Entries from a data collection:
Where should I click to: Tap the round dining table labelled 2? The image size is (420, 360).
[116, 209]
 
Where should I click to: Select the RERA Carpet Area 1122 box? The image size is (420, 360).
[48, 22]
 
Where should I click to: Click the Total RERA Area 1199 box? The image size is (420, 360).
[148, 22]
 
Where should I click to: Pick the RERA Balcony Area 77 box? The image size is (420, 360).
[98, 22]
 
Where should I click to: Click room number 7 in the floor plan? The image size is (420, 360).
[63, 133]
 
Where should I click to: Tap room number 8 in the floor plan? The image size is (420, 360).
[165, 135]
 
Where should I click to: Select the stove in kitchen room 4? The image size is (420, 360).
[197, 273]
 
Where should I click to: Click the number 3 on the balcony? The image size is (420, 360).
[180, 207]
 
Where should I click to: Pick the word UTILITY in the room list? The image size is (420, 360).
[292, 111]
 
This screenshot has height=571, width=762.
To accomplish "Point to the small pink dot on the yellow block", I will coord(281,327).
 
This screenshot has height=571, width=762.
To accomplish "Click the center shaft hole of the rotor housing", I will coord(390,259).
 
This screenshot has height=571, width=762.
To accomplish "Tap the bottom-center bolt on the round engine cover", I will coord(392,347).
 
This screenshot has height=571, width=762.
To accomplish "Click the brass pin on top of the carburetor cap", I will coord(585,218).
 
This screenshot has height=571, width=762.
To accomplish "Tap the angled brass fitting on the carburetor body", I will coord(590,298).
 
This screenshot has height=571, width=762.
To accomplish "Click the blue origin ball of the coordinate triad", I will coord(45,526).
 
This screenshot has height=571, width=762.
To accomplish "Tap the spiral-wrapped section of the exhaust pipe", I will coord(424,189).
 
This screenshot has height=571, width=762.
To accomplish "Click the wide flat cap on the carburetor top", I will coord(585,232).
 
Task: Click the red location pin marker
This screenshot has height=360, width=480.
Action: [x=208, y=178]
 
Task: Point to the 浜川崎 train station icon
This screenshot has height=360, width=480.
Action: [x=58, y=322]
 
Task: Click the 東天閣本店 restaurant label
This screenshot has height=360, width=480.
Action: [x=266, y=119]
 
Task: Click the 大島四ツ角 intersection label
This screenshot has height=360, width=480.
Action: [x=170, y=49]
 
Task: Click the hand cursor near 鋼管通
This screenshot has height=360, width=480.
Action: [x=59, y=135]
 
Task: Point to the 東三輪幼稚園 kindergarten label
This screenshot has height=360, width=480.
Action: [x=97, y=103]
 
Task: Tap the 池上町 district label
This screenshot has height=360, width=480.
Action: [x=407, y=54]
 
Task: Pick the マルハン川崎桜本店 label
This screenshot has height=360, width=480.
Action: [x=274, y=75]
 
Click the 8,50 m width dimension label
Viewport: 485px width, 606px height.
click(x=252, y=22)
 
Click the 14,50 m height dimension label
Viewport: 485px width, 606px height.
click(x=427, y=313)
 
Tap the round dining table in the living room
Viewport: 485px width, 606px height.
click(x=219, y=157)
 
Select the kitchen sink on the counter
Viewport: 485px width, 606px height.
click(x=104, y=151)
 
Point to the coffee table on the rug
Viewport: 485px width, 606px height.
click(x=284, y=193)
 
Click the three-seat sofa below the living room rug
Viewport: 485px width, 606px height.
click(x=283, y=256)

WHAT THIS TASK INVOLVES: Duplicate every one of the entries above, keeping each line unchanged.

RESPONSE TO THE TASK:
Where should I click to: Tap the round dining table labelled 2? The image size is (420, 360).
[116, 209]
 
Where should I click to: Select the RERA Carpet Area 1122 box? The image size is (420, 360).
[48, 22]
 
Where should I click to: Click the Total RERA Area 1199 box? The image size is (420, 360).
[148, 22]
 
Where should I click to: Pick the RERA Balcony Area 77 box? The image size is (420, 360).
[98, 22]
 
Where should I click to: Click room number 7 in the floor plan? The image size is (420, 360).
[63, 133]
 
Where should I click to: Tap room number 8 in the floor plan? The image size is (420, 360).
[165, 135]
 
Where should I click to: Select the stove in kitchen room 4? The image size is (420, 360).
[197, 273]
 
Where should I click to: Click the number 3 on the balcony? The image size is (420, 360).
[180, 207]
 
Where should I click to: Pick the word UTILITY in the room list? The image size is (420, 360).
[292, 111]
 
This screenshot has height=571, width=762.
To accomplish "Point to the small pink dot on the yellow block", I will coord(281,327).
 
This screenshot has height=571, width=762.
To accomplish "Click the center shaft hole of the rotor housing", I will coord(390,259).
 
This screenshot has height=571, width=762.
To accomplish "Tap the bottom-center bolt on the round engine cover", I will coord(392,347).
 
This screenshot has height=571, width=762.
To accomplish "Click the brass pin on top of the carburetor cap", I will coord(585,218).
 
This screenshot has height=571, width=762.
To accomplish "Tap the angled brass fitting on the carburetor body", I will coord(590,298).
 
This screenshot has height=571, width=762.
To accomplish "Click the blue origin ball of the coordinate triad", I will coord(45,526).
 
This screenshot has height=571, width=762.
To accomplish "Tap the spiral-wrapped section of the exhaust pipe", I will coord(424,189).
 
This screenshot has height=571, width=762.
To accomplish "Click the wide flat cap on the carburetor top", I will coord(585,232).
 
Task: Click the red location pin marker
This screenshot has height=360, width=480.
Action: [x=208, y=178]
 
Task: Point to the 浜川崎 train station icon
This screenshot has height=360, width=480.
Action: [x=58, y=322]
 
Task: Click the 東天閣本店 restaurant label
This screenshot has height=360, width=480.
Action: [x=266, y=119]
 
Task: Click the 大島四ツ角 intersection label
This screenshot has height=360, width=480.
Action: [x=170, y=49]
 
Task: Click the hand cursor near 鋼管通
This screenshot has height=360, width=480.
Action: [x=59, y=135]
 
Task: Point to the 東三輪幼稚園 kindergarten label
This screenshot has height=360, width=480.
Action: [x=97, y=103]
 
Task: Tap the 池上町 district label
This screenshot has height=360, width=480.
Action: [x=407, y=54]
 
Task: Pick the マルハン川崎桜本店 label
This screenshot has height=360, width=480.
Action: [x=274, y=75]
 
Click the 8,50 m width dimension label
Viewport: 485px width, 606px height.
click(x=252, y=22)
 
Click the 14,50 m height dimension label
Viewport: 485px width, 606px height.
click(x=427, y=313)
 
Tap the round dining table in the living room
Viewport: 485px width, 606px height.
click(x=219, y=157)
 
Select the kitchen sink on the counter
Viewport: 485px width, 606px height.
click(x=104, y=151)
 
Point to the coffee table on the rug
Viewport: 485px width, 606px height.
click(x=284, y=193)
 
Click the three-seat sofa below the living room rug
Viewport: 485px width, 606px height.
click(x=283, y=256)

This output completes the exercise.